Le chiffre reste toutefois cohérent avec une idée centrale du droit fiscal français : tous les héritiers ne sont pas imposés de la même manière. Les impôts dus dépendent notamment du lien de parenté, des abattements applicables et du montant transmis.
Au décès de l’héritière, le neveu aurait été taxé à 55 %
L’histoire ne s’arrêterait pas au premier héritage. Selon Guillaume Roehrig, après la mort de la nonagénaire, son neveu serait devenu héritier à son tour.

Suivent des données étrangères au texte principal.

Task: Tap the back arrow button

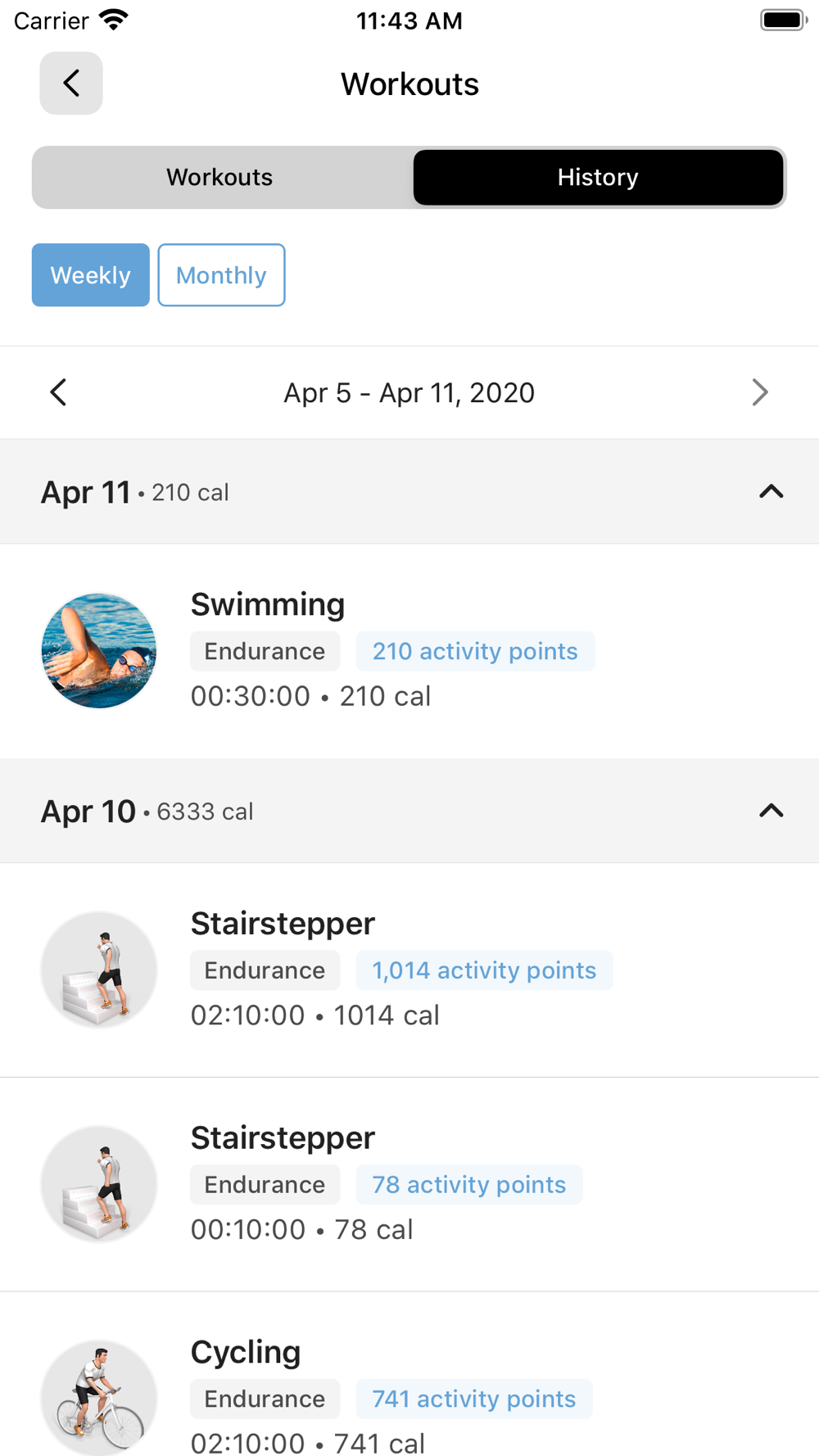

Le chasseur d’héritiers résume cette seconde étape par un mot : « Rebelote ». D’après le témoignage rapporté par Nextplz, le neveu aurait alors dû s’acquitter de droits particulièrement élevés, à hauteur de 55 %.
Ce taux correspond à une règle connue des successions en ligne indirecte. Service-public.fr indique qu’une succession entre oncle ou tante et neveu ou nièce est taxée à 55 %, après un abattement de 7 967 euros, sauf cas particuliers.
Dans ce type de situation, le rôle d’un notaire ou d’un avocat fiscaliste peut devenir central pour établir la déclaration, vérifier les abattements possibles et éviter une erreur dans le paiement des droits.
Pourquoi le lien familial change tout
En France, les droits de succession varient selon le degré de parenté entre le défunt et l’héritier. Les transmissions entre parents et enfants bénéficient d’abattements plus élevés que celles entre oncles, tantes, neveux, nièces ou personnes sans lien direct.